Or, le dialogue informel n'a pas d'intérêt pour les salariés : la construction de droits pour les individus nécessite un cadre individuel et collectif, sans lequel cela ne fonctionne pas. Dans une entreprise, si les avancées ne sont pas inscrites formellement et collectivement, l'employeur garde la possibilité de faire ce qu'il veut. Le patronat préfère d'ailleurs mener ce « dialogue social » au niveau de l'entreprise plutôt qu'au niveau d'une branche ou au niveau interprofessionnel, mettant ainsi à mal la notion même de garanties collectives. Et, malheureusement, avec ce dossier, une nouvelle fois ce sont les revendications patronales reprises par l'exécutif qui sont placées au centre du débat.
Le ministre du Travail parle de la nécessité d'une meilleure représentation des salariés des très petites entreprises…

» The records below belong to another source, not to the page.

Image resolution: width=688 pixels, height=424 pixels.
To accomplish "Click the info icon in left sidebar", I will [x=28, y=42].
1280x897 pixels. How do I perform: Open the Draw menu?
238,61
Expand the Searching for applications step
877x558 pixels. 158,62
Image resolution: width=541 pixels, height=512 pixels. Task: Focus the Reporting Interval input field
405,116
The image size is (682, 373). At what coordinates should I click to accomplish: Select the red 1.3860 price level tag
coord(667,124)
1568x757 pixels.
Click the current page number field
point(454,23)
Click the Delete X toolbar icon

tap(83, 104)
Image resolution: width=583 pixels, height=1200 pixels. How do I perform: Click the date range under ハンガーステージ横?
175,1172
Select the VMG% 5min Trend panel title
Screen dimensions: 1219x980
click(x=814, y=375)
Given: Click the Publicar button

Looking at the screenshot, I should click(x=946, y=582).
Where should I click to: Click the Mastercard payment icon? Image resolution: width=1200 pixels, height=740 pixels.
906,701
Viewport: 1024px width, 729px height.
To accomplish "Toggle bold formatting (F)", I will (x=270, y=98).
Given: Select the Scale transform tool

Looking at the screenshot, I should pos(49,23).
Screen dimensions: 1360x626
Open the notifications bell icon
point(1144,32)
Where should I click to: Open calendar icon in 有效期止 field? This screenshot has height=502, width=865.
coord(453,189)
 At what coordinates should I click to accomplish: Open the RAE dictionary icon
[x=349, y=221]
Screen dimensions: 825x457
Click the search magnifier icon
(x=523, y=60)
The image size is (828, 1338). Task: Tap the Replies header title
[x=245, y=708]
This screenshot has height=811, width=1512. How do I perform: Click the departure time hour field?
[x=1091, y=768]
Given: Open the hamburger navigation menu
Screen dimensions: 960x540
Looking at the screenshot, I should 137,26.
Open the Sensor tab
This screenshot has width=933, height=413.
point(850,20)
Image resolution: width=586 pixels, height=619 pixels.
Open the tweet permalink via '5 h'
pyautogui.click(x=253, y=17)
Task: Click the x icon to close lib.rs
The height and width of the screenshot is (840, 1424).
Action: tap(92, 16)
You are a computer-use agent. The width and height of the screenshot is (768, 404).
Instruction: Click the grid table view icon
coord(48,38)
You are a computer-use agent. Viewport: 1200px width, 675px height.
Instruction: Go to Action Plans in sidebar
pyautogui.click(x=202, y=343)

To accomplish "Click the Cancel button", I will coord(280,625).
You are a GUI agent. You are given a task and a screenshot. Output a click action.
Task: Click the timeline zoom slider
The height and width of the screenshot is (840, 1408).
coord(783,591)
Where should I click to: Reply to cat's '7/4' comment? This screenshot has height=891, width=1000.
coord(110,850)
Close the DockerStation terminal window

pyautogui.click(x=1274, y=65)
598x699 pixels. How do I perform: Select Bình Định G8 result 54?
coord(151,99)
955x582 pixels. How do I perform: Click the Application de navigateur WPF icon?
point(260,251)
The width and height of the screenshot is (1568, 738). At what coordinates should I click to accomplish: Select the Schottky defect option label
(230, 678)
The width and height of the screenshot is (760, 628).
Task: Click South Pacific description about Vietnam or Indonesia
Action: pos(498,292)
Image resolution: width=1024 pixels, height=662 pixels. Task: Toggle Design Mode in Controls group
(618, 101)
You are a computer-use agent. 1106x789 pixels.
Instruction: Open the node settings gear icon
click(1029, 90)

C'est une volonté affichée pour partie dans le document d'orientation qui nous a été transmis. Mais nous avons déjà eu l'occasion de constater que, souvent, le document d'orientation ne fait pas le cœur des discussions…
Pour notre part, nous porterons dans cette négociation la nécessité absolue que tous les salariés puissent avoir une représentation collective, y compris, bien sûr, tous ceux et toutes celles qui n'en bénéficient pas aujourd'hui car ils sont employés dans des entreprises de moins de 11 personnes. Lors du dernier cycle électoral, ces salariés ont voté sur sigles, mais n'ont pas de représentants. Nous proposons qu'ils soient représentés au sein de commissions paritaires départementales dotées de prérogatives en matière de conditions de travail et d'emploi notamment.
De qui se moque-t-on ?
Plus généralement, nous porterons l'exigence de droits accrus pour les salariés et leurs représentants. Je voudrais juste rappeler qu'un délégué du personnel dans une entreprise de moins de 50 salariés, c'est 10 heures de délégation par mois, pareil pour un délégué syndical dans une entreprise comptant jusqu'à 150 salariés. Et l'on voudrait nous faire croire qu'il s'agit pour l'entreprise d'une contrainte majeure qui mettrait en cause la compétitivité ! De qui se moque-t-on ?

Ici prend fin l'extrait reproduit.